- Work to complete: Set down, exactly as they appear, the lines of the records from the line containing "At what coordinates should I click to accomplish: Toggle" down through the end of the records.

[start Records provided]

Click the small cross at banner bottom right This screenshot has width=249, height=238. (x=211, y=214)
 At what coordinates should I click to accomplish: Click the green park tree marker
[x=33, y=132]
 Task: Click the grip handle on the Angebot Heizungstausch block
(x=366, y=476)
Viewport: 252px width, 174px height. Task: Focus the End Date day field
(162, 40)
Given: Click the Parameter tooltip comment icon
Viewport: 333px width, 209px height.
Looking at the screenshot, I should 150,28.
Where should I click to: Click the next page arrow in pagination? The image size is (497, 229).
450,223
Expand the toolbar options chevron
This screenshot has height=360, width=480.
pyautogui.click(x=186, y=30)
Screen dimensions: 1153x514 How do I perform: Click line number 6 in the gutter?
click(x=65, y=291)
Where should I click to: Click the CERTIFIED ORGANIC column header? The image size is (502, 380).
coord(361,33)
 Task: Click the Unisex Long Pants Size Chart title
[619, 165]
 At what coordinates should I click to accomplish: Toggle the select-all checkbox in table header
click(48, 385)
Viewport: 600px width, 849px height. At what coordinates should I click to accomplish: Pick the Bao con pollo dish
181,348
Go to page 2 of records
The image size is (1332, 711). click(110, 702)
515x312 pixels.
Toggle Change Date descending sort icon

[end Records provided]

- Correct result:
 At what coordinates should I click to accomplish: Toggle the select-all checkbox in table header
click(48, 385)
Viewport: 600px width, 849px height. At what coordinates should I click to accomplish: Pick the Bao con pollo dish
181,348
Go to page 2 of records
The image size is (1332, 711). click(110, 702)
515x312 pixels.
Toggle Change Date descending sort icon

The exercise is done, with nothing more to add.